Arranged: Life in Left Field

By: Loolwa Khazzoom, Founder, Dancing with Pain

July 16th, 2011 • Living with Chronic PainPrint Print

I just watched a movie called “Arranged,” about two young women – one a religious Muslim, the other an orthodox Jew – who become friends and share experiences getting set up for marriage. I loved the movie. I also thought it was funny that the woman who played the Muslim was in fact a Jewish women raised in Uruguay, born to a Moroccan Jewish father and Eastern European Jewish mother.

What I loved about the movie was that I could relate to it in ways that I can’t relate to narratives in most other movies. Coming from an orthodox Jewish world gives me a radically different spin on life than coming from a secular society. I remember some feminist gathering, where people were talking about how “we take for granted the feminism of our mothers.”

Uh, not here folks. There was no feminism to speak of in my household growing up – except the innate feminist spew coming out of my mouth since I was about three, and the Wellesely-induced feminism from my sister during her college years and beyond. (I remember pleading with her to shut up about all the gender roles when the TV was on, so that I could watch the damn programs in peace!) True, women’s rights were supported to a certain extent on a community level — ie, outside the family — but within the home, it was a traditionally patriarchal household — raging tyrannical father, submissive deferential mother, and all.

Just the other day, oh wait, I think it was this evening, I was talking to my mom about how when you have multiple layers, it gets really hard to find a match in a man. When the Rucheleh character (the orthodox Jewish woman) was displeased with all the matchmaking choices offered her, all hell began to break loose. The mother panicked about Rucheleh becoming an old maid and therefore destroying the younger sister’s chance of ever getting married.

I come from a family where one of my aunts was married off quickly to a physically violent man, so that the younger sister could get married to a man she loved. Because if the younger sister got married first, the older sister would never, ever be married off. She’d end up an Old Maid.

When Rucheleh started hanging out with a Muslim woman, the mother also panicked about how it would ruin Rucheleh’s reputation and therefore prospects of marriage. I think that’s much more of a Eastern European Jewish thing – that community tends to be far more provincial than Jews of the Middle East and North Africa, for example, who easily mixed with their non-Jewish neighbors.

But the point is that once you start to question the codes and rigid restrictions, once you start to speak up and speak out, you start to bang against the walls of the religious Jewish establishment and get shut out – as started happening to the Rucheleh character. That which was once warm becomes dry ice cold. It’s like a lovingly abusive relationship: As long as you stay in line with what the abuser wants, everything is fine. But the very second you say or do anything that does not fall in step, all hell breaks loose; and the violent hatred is exposed.

So I grew up a devout young Jewess – my heart and my life dedicated to the Jewish way.

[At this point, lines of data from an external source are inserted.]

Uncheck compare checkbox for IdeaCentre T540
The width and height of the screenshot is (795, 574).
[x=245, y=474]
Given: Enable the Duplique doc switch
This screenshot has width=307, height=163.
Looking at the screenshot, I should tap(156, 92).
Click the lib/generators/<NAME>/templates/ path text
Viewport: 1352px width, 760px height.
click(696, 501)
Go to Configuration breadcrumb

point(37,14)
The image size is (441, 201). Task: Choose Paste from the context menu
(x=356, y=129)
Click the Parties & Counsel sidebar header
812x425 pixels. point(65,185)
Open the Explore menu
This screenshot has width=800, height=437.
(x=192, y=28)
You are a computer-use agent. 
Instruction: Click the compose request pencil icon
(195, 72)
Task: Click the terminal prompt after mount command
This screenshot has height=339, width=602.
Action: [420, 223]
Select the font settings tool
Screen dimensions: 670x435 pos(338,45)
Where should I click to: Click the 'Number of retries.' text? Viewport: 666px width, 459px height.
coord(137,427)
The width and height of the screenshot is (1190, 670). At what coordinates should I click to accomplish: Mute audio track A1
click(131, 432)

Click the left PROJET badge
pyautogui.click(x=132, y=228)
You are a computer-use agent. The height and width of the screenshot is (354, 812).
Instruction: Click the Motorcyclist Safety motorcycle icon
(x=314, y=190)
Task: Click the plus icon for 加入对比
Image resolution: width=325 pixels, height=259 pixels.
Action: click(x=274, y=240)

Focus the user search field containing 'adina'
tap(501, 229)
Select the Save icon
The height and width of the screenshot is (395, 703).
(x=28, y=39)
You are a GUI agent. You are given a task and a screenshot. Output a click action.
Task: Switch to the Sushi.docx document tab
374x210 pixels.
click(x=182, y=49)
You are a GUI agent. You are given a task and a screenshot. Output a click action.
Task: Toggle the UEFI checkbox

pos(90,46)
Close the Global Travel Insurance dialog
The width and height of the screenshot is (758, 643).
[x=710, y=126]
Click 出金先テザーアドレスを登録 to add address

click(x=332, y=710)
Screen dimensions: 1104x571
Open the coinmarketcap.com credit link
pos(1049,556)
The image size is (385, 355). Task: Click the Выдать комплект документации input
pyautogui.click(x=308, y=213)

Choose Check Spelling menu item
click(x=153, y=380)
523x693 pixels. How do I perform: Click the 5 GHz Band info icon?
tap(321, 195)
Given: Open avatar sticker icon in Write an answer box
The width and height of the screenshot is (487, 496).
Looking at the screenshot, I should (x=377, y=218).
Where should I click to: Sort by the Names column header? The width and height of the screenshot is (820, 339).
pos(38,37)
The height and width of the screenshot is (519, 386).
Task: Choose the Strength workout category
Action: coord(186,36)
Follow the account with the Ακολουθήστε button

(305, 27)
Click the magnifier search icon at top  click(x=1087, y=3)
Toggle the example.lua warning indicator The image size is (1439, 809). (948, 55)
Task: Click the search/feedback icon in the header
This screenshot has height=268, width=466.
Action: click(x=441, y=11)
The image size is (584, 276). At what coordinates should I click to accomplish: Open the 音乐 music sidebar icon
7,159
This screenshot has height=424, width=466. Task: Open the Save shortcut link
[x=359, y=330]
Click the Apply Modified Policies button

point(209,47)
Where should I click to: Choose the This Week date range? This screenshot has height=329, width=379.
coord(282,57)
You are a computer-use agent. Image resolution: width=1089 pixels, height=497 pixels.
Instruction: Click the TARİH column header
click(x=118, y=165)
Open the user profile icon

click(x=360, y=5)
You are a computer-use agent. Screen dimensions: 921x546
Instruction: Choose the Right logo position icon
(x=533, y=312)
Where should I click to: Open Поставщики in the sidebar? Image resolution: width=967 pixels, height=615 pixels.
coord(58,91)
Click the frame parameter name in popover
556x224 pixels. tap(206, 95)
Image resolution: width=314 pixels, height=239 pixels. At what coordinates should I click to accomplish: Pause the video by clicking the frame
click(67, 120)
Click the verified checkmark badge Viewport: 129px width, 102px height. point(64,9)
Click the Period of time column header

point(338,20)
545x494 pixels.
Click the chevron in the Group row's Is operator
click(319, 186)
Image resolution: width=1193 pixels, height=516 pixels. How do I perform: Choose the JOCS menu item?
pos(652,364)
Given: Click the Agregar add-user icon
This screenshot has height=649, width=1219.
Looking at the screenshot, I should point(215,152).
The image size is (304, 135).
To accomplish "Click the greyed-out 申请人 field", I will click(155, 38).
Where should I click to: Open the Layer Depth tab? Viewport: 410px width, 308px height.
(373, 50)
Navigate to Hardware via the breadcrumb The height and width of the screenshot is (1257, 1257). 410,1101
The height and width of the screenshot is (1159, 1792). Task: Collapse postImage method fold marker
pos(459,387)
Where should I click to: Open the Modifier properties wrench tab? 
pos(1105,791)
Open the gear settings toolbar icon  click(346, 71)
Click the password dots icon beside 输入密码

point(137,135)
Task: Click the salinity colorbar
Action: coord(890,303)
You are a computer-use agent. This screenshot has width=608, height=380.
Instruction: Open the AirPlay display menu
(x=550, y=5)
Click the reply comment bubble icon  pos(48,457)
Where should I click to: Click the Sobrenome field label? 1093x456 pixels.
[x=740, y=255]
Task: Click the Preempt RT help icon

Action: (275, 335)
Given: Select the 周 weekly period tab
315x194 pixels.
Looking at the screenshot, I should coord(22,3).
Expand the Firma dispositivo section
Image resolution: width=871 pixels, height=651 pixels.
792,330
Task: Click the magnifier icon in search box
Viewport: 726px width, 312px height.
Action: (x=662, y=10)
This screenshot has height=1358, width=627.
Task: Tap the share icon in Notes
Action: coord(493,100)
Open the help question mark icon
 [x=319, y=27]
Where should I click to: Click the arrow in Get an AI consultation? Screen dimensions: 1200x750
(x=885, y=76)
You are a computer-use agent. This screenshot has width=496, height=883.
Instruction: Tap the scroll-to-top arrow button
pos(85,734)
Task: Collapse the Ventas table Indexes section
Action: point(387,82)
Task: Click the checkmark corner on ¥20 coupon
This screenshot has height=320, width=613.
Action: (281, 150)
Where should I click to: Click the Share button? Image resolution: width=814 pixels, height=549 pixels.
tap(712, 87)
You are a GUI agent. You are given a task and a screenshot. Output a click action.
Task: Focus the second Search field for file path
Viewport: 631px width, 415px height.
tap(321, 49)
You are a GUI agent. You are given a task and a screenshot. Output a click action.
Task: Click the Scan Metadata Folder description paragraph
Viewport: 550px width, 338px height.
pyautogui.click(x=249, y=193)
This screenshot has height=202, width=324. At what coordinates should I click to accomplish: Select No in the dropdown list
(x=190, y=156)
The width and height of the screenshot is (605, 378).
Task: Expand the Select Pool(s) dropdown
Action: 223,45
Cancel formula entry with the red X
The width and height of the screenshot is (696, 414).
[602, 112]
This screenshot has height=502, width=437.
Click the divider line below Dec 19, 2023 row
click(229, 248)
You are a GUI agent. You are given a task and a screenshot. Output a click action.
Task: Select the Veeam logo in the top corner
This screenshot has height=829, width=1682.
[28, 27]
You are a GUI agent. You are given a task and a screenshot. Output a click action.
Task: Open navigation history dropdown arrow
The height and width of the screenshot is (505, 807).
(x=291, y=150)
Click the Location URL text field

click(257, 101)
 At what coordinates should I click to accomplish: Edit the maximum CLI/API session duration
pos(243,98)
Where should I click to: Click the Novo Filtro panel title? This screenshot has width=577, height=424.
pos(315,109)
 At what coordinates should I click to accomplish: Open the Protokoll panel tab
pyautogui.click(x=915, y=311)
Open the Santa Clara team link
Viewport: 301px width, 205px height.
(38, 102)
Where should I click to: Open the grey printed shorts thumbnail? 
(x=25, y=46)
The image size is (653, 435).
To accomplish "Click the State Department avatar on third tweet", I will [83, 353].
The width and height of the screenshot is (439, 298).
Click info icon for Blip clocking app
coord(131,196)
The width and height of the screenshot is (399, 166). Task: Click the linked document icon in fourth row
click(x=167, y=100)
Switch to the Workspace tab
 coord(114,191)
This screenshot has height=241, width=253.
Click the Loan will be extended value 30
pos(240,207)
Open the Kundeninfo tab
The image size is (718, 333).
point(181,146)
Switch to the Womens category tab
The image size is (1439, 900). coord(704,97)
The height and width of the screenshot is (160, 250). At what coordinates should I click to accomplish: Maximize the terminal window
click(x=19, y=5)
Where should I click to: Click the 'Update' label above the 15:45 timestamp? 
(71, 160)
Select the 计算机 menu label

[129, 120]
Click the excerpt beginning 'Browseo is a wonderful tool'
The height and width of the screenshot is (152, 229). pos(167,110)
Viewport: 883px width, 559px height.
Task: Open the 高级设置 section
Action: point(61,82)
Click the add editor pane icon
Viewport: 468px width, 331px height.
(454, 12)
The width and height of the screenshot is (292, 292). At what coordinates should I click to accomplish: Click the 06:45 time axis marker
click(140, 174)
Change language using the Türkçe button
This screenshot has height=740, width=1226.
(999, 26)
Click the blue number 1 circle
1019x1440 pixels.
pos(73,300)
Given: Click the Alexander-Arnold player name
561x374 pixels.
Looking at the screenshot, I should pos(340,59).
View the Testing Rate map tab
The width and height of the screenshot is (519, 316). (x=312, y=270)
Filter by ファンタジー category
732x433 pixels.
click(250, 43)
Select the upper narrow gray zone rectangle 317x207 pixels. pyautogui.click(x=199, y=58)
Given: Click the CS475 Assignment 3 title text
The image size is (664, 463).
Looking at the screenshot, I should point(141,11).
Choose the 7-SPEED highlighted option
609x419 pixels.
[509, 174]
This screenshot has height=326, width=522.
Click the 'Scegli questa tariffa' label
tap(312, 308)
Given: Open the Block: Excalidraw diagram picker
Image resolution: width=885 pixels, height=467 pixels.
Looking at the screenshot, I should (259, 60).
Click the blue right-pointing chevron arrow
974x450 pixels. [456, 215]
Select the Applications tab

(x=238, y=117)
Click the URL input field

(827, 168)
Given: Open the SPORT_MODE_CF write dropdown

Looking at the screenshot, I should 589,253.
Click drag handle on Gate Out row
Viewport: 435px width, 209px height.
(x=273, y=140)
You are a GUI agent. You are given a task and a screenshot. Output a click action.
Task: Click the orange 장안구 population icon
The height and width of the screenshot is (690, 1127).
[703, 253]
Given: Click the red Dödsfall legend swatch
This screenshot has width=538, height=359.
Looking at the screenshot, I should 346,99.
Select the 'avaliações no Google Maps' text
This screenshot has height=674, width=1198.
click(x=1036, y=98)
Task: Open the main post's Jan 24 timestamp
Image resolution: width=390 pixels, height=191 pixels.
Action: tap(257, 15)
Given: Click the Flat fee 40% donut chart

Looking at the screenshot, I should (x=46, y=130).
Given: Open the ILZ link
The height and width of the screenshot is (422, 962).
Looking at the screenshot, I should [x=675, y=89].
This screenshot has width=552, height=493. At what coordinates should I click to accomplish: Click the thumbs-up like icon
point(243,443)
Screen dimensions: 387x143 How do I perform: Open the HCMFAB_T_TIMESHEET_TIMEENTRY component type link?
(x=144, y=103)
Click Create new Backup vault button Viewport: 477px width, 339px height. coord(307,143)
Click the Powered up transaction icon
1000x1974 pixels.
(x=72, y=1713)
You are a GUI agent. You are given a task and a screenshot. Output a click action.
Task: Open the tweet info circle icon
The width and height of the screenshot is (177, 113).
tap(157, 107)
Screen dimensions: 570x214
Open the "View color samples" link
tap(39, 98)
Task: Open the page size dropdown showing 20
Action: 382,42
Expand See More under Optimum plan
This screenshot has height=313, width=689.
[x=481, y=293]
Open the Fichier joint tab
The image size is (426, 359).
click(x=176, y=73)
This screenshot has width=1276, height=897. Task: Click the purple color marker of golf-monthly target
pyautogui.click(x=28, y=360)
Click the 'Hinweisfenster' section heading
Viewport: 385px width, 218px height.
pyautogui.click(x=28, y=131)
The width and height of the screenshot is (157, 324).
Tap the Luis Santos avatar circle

But then there was all the sexist crap in the synagogues. And the violence in my home. And the entrenched, systemic racism towards non-European Jews like me. And the egomania running rampant in the Sephardi and Mizrahi communities. And the disability issues. And let’s just say that I am not one to shut my mouth.

Layer upon layer upon layer upon layer. With each issue, I was estranged farther and farther from the community. People just did not want to deal with things, did not want to think about things, did not want to do the transformational healing that needed to happen at the root level. There was less and less of a space for me, certainly without a fight. In fact, being part of the Jewish world came to feel like a constant battle. To the point that I gave up.

Tonight is Friday night. While my preference would be to light candles and pray and say qadous and sing songs, I am utterly isolated from the Jewish world, for all the reasons listed above. So I watch movies and just chill out instead.

And finding a man is one hell of a pain in the ass. Because I criss-cross worlds, points of view, values, beliefs, and needs. It’s part of this, part of that, not quite this, not quite that. Orthodox Jewish ideas and secular ideas about sexuality, for example, are equally myopic in my opinion, equally oppressive, just in polar opposite ways.

Anyhow more on that later. I’m thinking about relationships between women and men – gender roles, religious values, all of the many pieces that play out. And how, the more one has perspective on all these things, the more difficult it seems to be to find a mate. People like to do things by rote. And the more you pay attention and act on principle, the farther and farther out in left field you find yourself.

And left field is a lonely place to be.